Please put the lines starting with the one that contains "Viewport: 1139px width, 564px" and going on through the one that contains "click(318, 6)" into a Markdown table with the columns Row and Line, leaving out blank lines. Leave the pictures out of the answer.

> _LISTED ENTRIES_:
------------------------------------------------------------------------

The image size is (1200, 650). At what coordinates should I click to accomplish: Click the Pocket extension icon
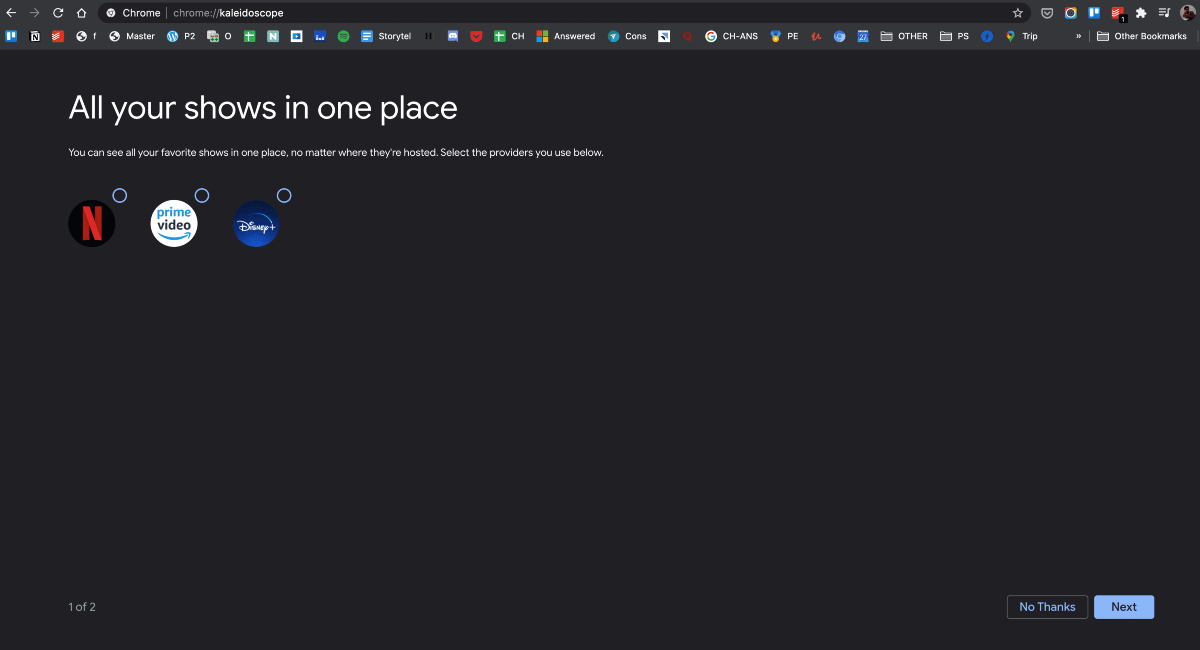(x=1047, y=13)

------------------------------------------------------------------------

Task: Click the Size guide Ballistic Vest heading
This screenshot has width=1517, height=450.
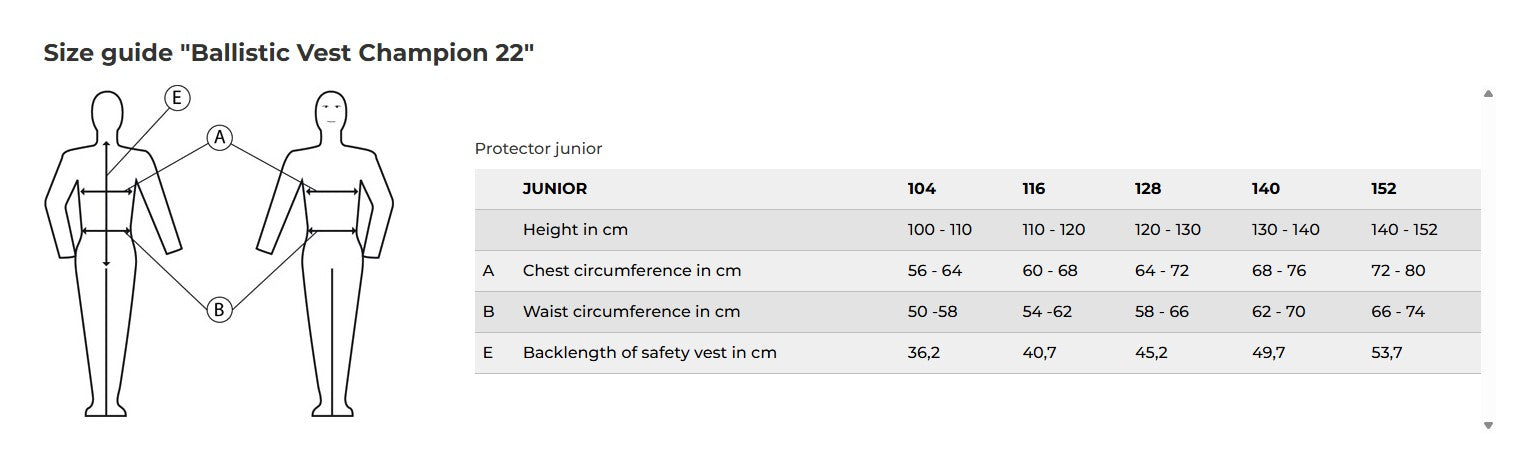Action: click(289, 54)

------------------------------------------------------------------------

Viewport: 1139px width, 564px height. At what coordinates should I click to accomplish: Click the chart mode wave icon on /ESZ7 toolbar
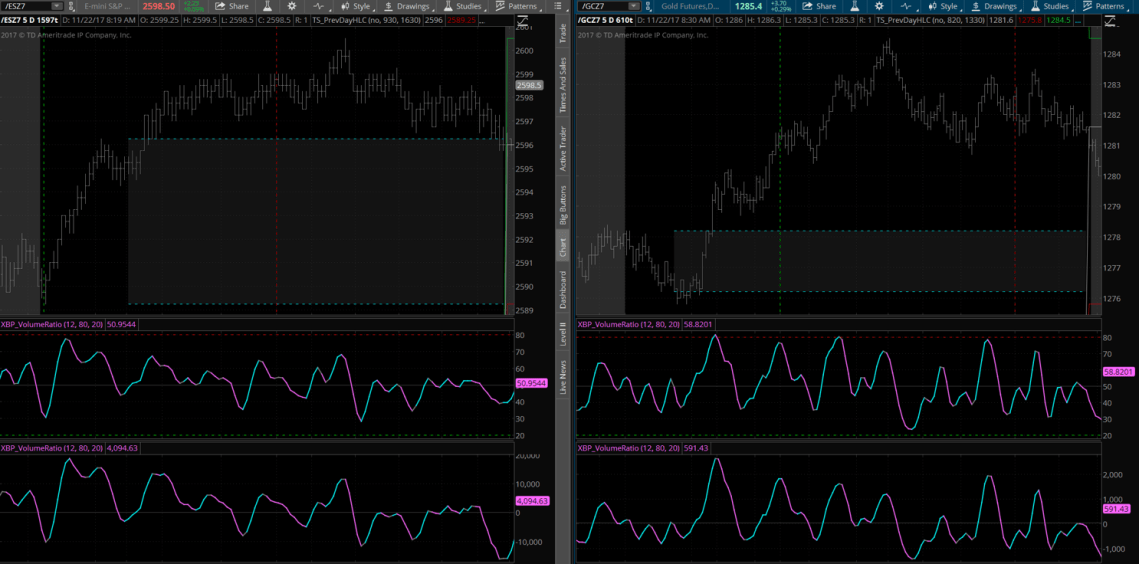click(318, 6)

------------------------------------------------------------------------

> _PROBLEM SOLUTION_:
| Row | Line |
|---|---|
| 1 | Viewport: 1139px width, 564px height. At what coordinates should I click to accomplish: Click the chart mode wave icon on /ESZ7 toolbar |
| 2 | click(318, 6) |